In the first big story, the Taipei vampires are the real stars of the show. Henry is, frankly, a bit if a wet shirt without a whole lot going on for him character wise. Pearl I like better, but she's the B-plot to Henry's dominant A-plot and doesn't get enough time in the pages to really show her true stuff. The book keeps her, and also Sweet (who sneaks along on the mission and then is put out of commission pretty quickly by the Taipei vampires), in reserve, and then just doesn't do much to justify their inclusion.
I like the design of the Taipei vampires, reptilian looking and very scary. These creatures could have been an awesome force of horror in the book had they been given more time, but even then the book cuts around to focus on throw-away Vassal characters (who don't get a lot of fleshing out and then die before they matter), Japanese military folk (who all seem like an amorphous, evil blob of military stiff shirts), and the Taipei vampires that nothing ever really comes together. Guys going into a war zone, fighting evil creatures, and then running out of the jungle to tell their tale could have been cool (in a very Predator kind of way). "Ghost War" doesn't manage that feat at all.
Meanwhile, "Survival of the Fittest" feels like a story put into the book because it's a chronological anthology and you can't cover World War II without Nazis. Nazi's plus vampires seems to be the whole reasoning for this story for as little actual storytelling as it actually manages. Now, in fairness, the heroes of this story, Felicia and Cash, are interesting. Felicia was infected when Sweet killed her mother during birth, passing on some (but not all) of the vampire genes. She's something of a half-vampire, a a new thing worth exploring. Meanwhile, Cash has a baby boy that was infected in the womb by Sweet and has been a vampire since birth. Finding the cure for vampirism would help the little boy, giving us real stakes for the story.

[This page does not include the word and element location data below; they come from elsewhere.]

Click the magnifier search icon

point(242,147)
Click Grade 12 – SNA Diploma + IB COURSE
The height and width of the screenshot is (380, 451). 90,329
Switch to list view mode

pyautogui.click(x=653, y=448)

It's only when we actually get to Germany, though, and the Nazis come into play, that the book actually falls apart. There isn't anything here we haven't seen before, in media like Indiana Jones and the like. Nazis are bad, even more of monsters than vampires, and somehow that makes them the perfect ally for vampires. It's a simple idea, and too easy of a swing. I would have liked something more out of this than a rote tale of Nazis and vampires, but Volume 3 didn't really have much more to offer.
The one cool thing it does bring in are the ancient, giant vampires. They don't get much time to shine here but, hopefully, they'll appear again in a future volume so we can appreciate them further. The do cause a lot of damage, and give our heroes time to escape the Nazis, but that's about as much good as the ancient ones are for this time around. Cool in concept but lackluster in actual execution.
Which is what I've said already in this review before. There are really great ideas here, cool concepts that play on the groundwork of American Vampire up to this point. What the book lacks, though, is a good story to tell that actually matters. This volume feels more like table-setting than a real set of stories, so hopefully in future volumes the series can really bring it together and go somewhere. This far into the books we actually need some direction, some sense that all these cool ideas are going somewhere. Volume 3 doesn't provide that so we'll just have to hope it comes together in the later volumes.